■ The problem ■
Could you retype the entries exactly as they are?

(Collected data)
%%

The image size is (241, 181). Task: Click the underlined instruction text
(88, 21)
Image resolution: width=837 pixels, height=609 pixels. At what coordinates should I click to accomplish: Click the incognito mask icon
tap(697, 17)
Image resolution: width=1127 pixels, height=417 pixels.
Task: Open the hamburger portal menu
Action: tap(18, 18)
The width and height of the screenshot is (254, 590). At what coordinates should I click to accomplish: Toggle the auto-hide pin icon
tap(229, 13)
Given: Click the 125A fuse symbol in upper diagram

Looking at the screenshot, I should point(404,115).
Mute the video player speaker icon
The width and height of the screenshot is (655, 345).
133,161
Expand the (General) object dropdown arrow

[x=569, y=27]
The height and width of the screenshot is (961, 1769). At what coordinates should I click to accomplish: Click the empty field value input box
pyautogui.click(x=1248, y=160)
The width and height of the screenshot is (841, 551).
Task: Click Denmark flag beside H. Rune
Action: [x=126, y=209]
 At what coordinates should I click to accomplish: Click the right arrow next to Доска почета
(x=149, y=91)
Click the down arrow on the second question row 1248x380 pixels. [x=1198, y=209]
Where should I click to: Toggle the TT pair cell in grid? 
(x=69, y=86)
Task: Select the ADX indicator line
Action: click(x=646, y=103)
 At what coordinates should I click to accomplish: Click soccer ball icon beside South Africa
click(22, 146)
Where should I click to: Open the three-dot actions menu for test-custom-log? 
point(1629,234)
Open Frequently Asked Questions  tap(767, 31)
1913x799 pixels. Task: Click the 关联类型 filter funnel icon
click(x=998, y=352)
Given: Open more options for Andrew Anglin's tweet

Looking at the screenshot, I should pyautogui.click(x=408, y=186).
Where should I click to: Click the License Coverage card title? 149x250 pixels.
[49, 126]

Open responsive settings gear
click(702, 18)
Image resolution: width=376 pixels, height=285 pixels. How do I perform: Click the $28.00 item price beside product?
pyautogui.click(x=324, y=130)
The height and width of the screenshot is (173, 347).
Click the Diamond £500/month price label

%%

■ The answer ■
The image size is (241, 181). Task: Click the underlined instruction text
(88, 21)
Image resolution: width=837 pixels, height=609 pixels. At what coordinates should I click to accomplish: Click the incognito mask icon
tap(697, 17)
Image resolution: width=1127 pixels, height=417 pixels.
Task: Open the hamburger portal menu
Action: tap(18, 18)
The width and height of the screenshot is (254, 590). At what coordinates should I click to accomplish: Toggle the auto-hide pin icon
tap(229, 13)
Given: Click the 125A fuse symbol in upper diagram

Looking at the screenshot, I should point(404,115).
Mute the video player speaker icon
The width and height of the screenshot is (655, 345).
133,161
Expand the (General) object dropdown arrow

[x=569, y=27]
The height and width of the screenshot is (961, 1769). At what coordinates should I click to accomplish: Click the empty field value input box
pyautogui.click(x=1248, y=160)
The width and height of the screenshot is (841, 551).
Task: Click Denmark flag beside H. Rune
Action: [x=126, y=209]
 At what coordinates should I click to accomplish: Click the right arrow next to Доска почета
(x=149, y=91)
Click the down arrow on the second question row 1248x380 pixels. [x=1198, y=209]
Where should I click to: Toggle the TT pair cell in grid? 
(x=69, y=86)
Task: Select the ADX indicator line
Action: click(x=646, y=103)
 At what coordinates should I click to accomplish: Click soccer ball icon beside South Africa
click(22, 146)
Where should I click to: Open the three-dot actions menu for test-custom-log? 
point(1629,234)
Open Frequently Asked Questions  tap(767, 31)
1913x799 pixels. Task: Click the 关联类型 filter funnel icon
click(x=998, y=352)
Given: Open more options for Andrew Anglin's tweet

Looking at the screenshot, I should pyautogui.click(x=408, y=186).
Where should I click to: Click the License Coverage card title? 149x250 pixels.
[49, 126]

Open responsive settings gear
click(702, 18)
Image resolution: width=376 pixels, height=285 pixels. How do I perform: Click the $28.00 item price beside product?
pyautogui.click(x=324, y=130)
The height and width of the screenshot is (173, 347).
Click the Diamond £500/month price label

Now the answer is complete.